By David Ljunggren
ReutersApril 14, 2002
The divisions between the world's leading nations over the Kyoto protocol on global warming deepened dramatically on Sunday, when an informal discussion on climate change ended in disarray with both the United States and Canada looking increasingly isolated.
Washington has been relentlessly attacked since abandoning Kyoto last year but after environment ministers from the Group of Eight leading nations ended their 45-minute meeting it was clear European leaders were fast losing patience with Canada's dithering over whether to ratify the accord.
Ottawa, which is under heavy pressure from energy producers and several powerful provinces to follow the U.S. lead and ditch Kyoto, has abandoned all talk of ratification this year and is calling for more nationwide consultations.
Crucially, it also wants to be given more credit for exporting clean energy to the United States as a way of meeting its Kyoto target for cutting emissions of the greenhouse gases blamed for global warming.
But both the European Union and individual European nations -- who have been politely predicting Canada would ratify Kyoto soon -- said the idea of clean energy credits would wreck the protocol and harshly made their displeasure known.
"My initial reaction is that if Canada now comes back to say we have to reopen all the negotiations because we have seen the costs are high -- that is not unique for Canada," said Margot Wallstrom, the environment commissioner for the 15-nation European Union.

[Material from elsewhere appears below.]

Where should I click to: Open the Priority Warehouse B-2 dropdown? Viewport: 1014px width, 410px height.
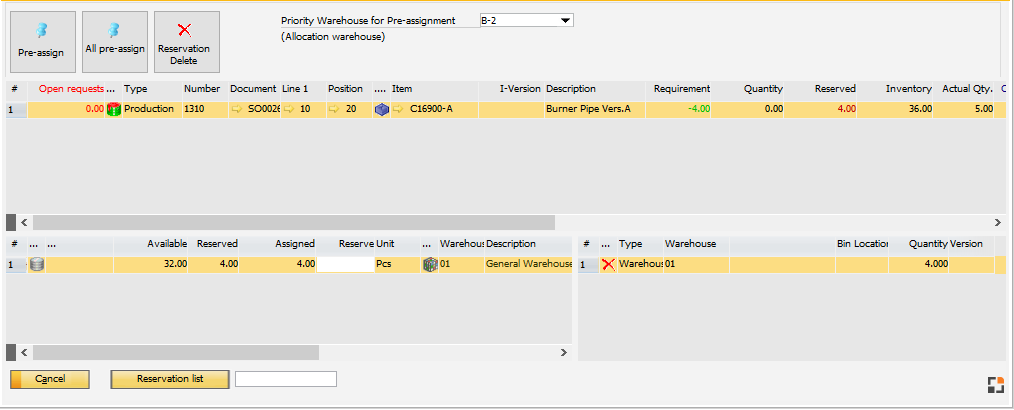click(x=566, y=20)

"We think this proposal...would actually completely change the whole structure and architecture of the Kyoto protocol and this is simply not acceptable to us," she told the closing news conference after two days of talks as Canadian Environment Minister David Anderson fumed in silence.
The European Union is especially unhappy about the Canadian idea, given that Kyoto has already been changed once to give Canada credit for the amount of carbon dioxide absorbed by its large forests.
But Anderson made clear that Ottawa would press ahead with plans to formally present the clean energy proposal at a meeting in Canada next month, saying he was not convinced by what the critics had to say.
And he lost his temper when pressed repeatedly on Kyoto, pointing out that the G8 ministers' meeting in the Rocky Mountain resort town of Banff had formally been working on the agenda for a major conference on sustainable development in Johannesburg this August.
"A child dies every 10 seconds, every 10 seconds. Think how many children have died since we began this press conference and then say to me 'Keep talking about only one subject, only one subject, only one subject and ignore everything else, including those children who are dying'," he snapped.
The meeting was clearly something of a disaster for Anderson, who lost another battle when G8 delegates overrode Canadian objections and insisted there should be specific mention of Kyoto ratification in the final protocol.
"They basically tried to duck the issue, they tried to keep it off the agenda. Well, they failed," said Benedict Southworth, the climate change director of Greenpeace.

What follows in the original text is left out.